7. An image processing method performed by one or more processors, Image acquisition process to acquire captured images and An instruction receiving step that receives instructions for the captured image acquired in the image acquisition step, and A process for obtaining a likelihood map representing the likelihood of the existence of an object in the captured image, An estimation step of estimating information representing the offset amount to the center position of the object at each position corresponding to the likelihood map, and the width and height of the object, A determination step in which, based on the location of the instruction received in the instruction receiving step, one or more candidate object regions obtained from the estimated information and the likelihood map are used to determine the object region corresponding to the instruction. An image processing method characterized by comprising a correction step for correcting the object region determined in the determination step based on the position of the instruction received in the instruction receiving step and the likelihood map.

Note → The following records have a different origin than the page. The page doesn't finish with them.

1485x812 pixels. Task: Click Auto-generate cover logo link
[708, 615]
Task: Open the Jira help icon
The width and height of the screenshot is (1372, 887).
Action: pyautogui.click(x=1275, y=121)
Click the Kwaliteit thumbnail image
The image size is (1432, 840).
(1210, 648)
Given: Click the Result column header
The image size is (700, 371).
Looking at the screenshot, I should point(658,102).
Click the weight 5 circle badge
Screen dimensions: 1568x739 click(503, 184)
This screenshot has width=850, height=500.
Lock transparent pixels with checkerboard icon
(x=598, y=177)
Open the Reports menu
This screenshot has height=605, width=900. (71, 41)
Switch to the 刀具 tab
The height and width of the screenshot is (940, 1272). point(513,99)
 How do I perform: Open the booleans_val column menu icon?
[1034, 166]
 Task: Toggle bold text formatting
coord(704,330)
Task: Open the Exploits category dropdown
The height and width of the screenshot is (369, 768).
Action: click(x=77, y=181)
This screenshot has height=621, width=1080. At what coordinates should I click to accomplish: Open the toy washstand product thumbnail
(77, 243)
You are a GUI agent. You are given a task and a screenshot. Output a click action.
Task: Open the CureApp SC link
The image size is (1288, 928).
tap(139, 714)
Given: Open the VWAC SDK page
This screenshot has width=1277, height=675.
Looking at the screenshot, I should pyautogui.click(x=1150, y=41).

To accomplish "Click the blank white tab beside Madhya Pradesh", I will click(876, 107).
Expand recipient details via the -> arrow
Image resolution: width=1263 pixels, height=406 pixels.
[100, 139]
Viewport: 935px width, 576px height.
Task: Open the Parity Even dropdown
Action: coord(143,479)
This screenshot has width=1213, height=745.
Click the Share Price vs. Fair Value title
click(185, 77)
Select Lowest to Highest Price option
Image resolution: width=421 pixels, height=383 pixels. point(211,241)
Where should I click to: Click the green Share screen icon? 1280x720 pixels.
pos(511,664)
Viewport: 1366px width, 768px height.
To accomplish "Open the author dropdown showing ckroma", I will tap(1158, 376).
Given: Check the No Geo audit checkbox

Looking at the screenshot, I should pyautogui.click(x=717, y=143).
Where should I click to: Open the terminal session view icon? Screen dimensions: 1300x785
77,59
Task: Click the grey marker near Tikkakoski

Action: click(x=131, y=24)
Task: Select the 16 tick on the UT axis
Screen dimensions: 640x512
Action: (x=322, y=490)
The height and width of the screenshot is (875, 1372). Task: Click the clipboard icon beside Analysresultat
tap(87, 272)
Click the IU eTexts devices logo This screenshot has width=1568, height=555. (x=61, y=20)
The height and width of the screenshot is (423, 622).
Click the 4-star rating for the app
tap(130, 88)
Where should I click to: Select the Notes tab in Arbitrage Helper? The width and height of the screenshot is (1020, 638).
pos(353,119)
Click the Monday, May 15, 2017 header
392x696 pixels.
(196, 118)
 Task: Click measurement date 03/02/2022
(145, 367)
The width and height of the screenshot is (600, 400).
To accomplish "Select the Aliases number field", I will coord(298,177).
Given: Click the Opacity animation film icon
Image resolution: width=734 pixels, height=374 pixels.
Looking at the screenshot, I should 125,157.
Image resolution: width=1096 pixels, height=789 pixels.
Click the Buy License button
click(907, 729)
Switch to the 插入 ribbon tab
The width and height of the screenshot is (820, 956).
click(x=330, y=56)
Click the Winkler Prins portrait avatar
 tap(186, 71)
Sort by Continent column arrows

8. Computers, Image acquisition means for acquiring captured images and An instruction receiving means that receives instructions for the captured image acquired by the image acquisition means, A likelihood map acquisition means representing the likelihood of the existence of an object in the aforementioned captured image, Estimation means for estimating information representing the offset amount to the center position of the object at each position corresponding to the likelihood map, and the width and height of the object, A determination means that determines an object region corresponding to the instruction based on the location of the instruction received by the instruction receiving means, using one or more candidate object regions obtained from the estimated information and the likelihood map. A program for causing a correction means to function as a correction means for correcting an object region determined by the determination means based on the location of the instruction received by the instruction receiving means and the likelihood map.